[K42-discussion] question about K42 dynamic update feature
Andrew Baumann
andrewb at cse.unsw.edu.au
Thu Feb 8 09:20:24 EST 2007
Hi,
On Wednesday 07 February 2007 13:57, yanmiaobest wrote:
> I have a new implementation of some object to replace the old one. The
> old one is useless to me, incluing its data and functions. After hot-swap,
> the old version will never be used, so how do I clean up the obsolete
> functions in order to save memory. It seems none of your paper mentions
> that.
You're right, we don't support that at the moment. The data associated with an
object is always reclaimed, but the space used for code is not and leaks with
successive updates.
There are two problems here. First, if the object was part of the original
kernel image that was loaded, it is not easy to identify what part of the
kernel's text segment it belongs to, as that is all linked together at build
time. Second, if the object that has been replaced was already a dynamic
update, it should be possible to reclaim its memory just by unloading the
relevant module, but our module loader does not support this.

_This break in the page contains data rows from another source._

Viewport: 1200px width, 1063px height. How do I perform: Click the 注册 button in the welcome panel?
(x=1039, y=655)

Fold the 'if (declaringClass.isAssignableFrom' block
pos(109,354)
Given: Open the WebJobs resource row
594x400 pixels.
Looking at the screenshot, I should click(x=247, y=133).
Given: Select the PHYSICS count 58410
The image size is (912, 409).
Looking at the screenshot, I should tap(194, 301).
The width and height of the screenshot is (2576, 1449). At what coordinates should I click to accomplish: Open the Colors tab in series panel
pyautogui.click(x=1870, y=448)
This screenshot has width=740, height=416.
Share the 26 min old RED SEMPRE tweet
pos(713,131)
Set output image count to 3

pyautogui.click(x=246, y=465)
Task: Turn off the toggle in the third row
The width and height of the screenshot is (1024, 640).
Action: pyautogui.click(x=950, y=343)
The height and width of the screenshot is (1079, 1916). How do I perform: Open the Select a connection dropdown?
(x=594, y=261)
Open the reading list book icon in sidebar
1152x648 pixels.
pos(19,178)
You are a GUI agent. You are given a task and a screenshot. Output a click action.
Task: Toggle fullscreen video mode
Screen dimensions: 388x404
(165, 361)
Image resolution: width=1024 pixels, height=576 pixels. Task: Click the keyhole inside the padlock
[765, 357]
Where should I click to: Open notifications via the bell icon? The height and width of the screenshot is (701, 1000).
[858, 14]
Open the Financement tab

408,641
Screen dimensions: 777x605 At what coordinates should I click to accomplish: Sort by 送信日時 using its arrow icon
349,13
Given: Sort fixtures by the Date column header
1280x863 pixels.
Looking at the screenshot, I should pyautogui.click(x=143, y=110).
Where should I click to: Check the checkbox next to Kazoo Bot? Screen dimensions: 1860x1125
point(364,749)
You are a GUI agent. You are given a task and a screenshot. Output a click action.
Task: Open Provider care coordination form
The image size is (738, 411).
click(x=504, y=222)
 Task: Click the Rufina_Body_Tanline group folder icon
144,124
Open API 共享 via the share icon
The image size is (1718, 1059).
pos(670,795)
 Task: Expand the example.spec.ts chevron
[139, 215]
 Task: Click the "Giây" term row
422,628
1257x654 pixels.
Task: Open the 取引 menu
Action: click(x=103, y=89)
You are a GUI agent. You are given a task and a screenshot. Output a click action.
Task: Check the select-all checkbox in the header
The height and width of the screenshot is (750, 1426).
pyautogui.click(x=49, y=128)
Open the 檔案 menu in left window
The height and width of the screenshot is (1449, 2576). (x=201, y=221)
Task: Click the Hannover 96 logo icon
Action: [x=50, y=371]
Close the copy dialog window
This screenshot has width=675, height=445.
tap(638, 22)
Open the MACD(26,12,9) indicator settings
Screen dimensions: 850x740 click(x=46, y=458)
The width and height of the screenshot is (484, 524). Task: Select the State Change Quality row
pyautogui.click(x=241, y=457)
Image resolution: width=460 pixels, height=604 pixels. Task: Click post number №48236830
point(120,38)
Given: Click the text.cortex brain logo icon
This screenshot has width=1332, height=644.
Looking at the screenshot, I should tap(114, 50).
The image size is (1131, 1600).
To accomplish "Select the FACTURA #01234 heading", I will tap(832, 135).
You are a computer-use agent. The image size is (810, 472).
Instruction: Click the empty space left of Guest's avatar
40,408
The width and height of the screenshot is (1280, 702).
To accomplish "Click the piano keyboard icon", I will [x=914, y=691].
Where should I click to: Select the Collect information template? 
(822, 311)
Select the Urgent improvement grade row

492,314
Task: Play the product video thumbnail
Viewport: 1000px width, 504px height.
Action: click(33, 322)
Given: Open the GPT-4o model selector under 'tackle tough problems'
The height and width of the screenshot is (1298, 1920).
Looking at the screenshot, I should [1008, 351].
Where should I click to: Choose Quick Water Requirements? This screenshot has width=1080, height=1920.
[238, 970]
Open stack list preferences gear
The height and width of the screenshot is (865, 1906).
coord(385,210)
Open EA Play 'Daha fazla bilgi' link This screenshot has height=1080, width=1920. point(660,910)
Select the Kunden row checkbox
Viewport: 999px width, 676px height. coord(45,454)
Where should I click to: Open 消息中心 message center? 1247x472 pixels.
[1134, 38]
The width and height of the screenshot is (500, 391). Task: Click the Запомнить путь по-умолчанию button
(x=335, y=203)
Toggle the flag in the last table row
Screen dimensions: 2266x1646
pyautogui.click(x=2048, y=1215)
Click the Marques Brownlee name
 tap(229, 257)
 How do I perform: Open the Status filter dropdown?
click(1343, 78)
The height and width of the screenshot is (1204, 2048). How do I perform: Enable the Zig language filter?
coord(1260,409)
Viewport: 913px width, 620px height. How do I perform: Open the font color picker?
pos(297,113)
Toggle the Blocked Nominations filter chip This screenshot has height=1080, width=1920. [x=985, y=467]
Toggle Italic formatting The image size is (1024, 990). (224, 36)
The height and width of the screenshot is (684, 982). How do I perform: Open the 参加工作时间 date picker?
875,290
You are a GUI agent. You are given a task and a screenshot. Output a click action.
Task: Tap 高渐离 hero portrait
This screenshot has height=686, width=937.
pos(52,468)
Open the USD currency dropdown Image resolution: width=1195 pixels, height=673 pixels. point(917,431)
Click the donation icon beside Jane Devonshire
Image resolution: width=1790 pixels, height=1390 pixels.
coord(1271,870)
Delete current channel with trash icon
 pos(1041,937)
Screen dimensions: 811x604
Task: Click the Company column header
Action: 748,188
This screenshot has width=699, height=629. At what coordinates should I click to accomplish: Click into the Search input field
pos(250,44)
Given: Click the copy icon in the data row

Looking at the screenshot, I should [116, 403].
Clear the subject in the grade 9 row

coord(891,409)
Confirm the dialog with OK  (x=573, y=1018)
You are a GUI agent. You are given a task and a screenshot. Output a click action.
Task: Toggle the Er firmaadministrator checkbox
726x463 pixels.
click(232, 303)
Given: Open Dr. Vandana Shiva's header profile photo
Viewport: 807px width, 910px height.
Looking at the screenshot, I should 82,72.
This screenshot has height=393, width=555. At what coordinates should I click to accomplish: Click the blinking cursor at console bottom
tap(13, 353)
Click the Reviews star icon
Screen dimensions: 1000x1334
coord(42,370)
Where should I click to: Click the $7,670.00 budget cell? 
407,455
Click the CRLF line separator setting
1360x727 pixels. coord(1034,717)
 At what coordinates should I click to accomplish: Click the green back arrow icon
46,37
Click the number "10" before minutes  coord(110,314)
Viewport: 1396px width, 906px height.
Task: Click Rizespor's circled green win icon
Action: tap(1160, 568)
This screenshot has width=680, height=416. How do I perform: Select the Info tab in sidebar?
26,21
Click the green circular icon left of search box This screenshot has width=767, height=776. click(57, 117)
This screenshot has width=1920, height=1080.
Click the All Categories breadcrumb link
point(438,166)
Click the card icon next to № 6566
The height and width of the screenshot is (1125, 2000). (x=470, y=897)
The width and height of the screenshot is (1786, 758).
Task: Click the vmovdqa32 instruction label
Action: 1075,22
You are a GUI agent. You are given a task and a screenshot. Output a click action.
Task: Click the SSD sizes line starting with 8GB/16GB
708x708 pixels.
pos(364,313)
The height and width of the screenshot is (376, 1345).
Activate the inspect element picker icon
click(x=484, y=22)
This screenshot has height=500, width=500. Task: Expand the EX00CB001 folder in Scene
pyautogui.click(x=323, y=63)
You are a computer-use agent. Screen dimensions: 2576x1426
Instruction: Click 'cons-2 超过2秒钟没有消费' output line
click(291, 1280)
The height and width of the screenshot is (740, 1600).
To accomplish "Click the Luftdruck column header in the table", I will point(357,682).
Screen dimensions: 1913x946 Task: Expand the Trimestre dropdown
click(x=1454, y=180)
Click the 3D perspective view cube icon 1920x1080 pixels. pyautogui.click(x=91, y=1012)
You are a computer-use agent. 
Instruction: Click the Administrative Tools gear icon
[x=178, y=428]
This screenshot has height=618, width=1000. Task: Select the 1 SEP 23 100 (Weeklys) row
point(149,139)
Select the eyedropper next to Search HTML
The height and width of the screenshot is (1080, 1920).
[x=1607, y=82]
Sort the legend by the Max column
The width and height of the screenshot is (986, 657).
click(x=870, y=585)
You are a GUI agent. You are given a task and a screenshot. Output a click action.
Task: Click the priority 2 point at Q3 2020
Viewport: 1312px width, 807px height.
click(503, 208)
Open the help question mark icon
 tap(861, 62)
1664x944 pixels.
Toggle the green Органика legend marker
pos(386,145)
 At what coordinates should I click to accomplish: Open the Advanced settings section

The second problem is solvable with a little bit more implementation work in
the module loader. The first problem is trickier, but I think could be
handled by stripping the number of objects in the base kernel down to the
bare minimum needed to boot, and then inserting the rest as loadable modules
(from a ram disk or similar) that could be removed again later as needed.
We haven't done any of this, because I think it isn't as interesting
research-wise, and other systems have already shown that you can build
smaller kernels and load much of the system as modules. Obviously, if you
were implementing a real system, you would need to address the memory leak,
but we haven't found it to be a problem in our experiments so far.
Good luck with your work, and feel free to ask me if you have more questions.